"""

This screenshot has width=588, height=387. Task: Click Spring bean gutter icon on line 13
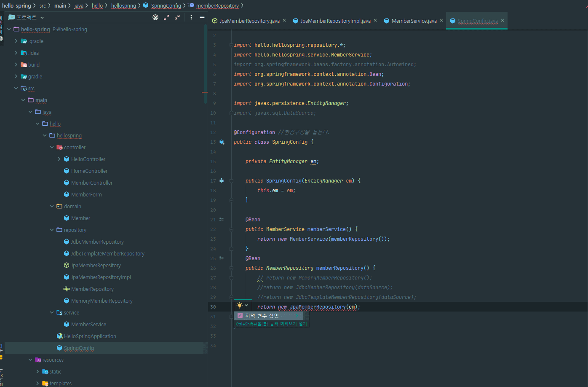(x=222, y=142)
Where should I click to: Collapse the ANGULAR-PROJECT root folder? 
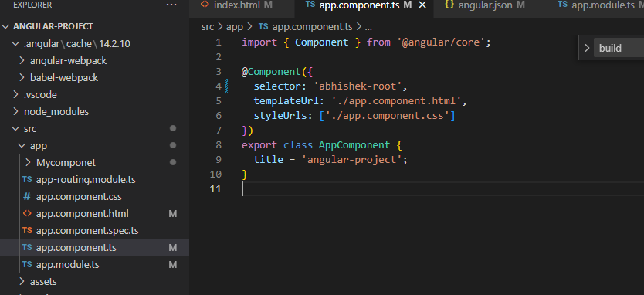point(5,26)
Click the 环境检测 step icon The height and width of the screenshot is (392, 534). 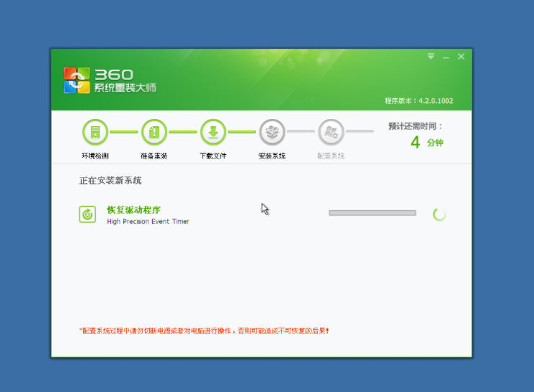point(95,132)
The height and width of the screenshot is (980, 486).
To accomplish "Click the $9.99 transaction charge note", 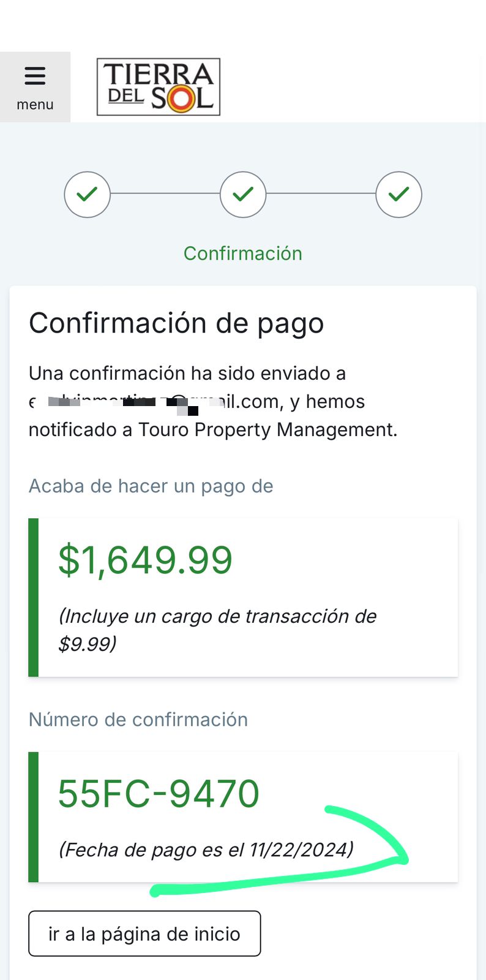I will [x=217, y=630].
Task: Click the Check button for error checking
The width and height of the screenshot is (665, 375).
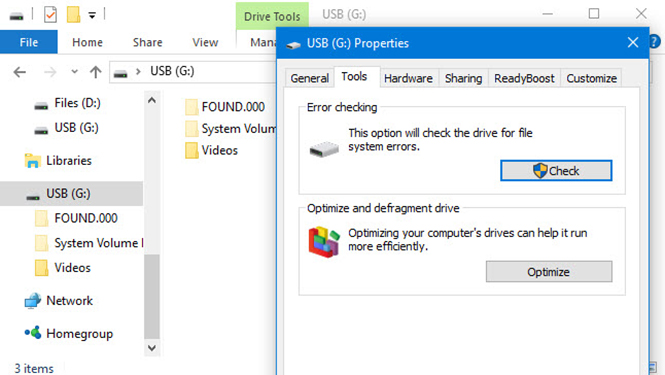Action: point(556,171)
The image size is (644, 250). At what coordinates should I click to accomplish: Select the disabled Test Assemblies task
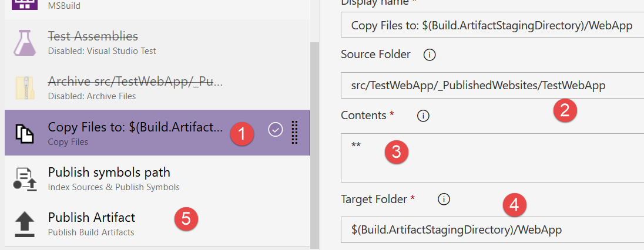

"""

Exercise aim:
Write out exactly, and only, the lines running from the line with "Task: Click the" to the last line above, both included, with all pictures omitted.

Written answer:
Task: Click the Check button for error checking
The width and height of the screenshot is (665, 375).
Action: point(556,171)
The image size is (644, 250). At what coordinates should I click to accomplish: Select the disabled Test Assemblies task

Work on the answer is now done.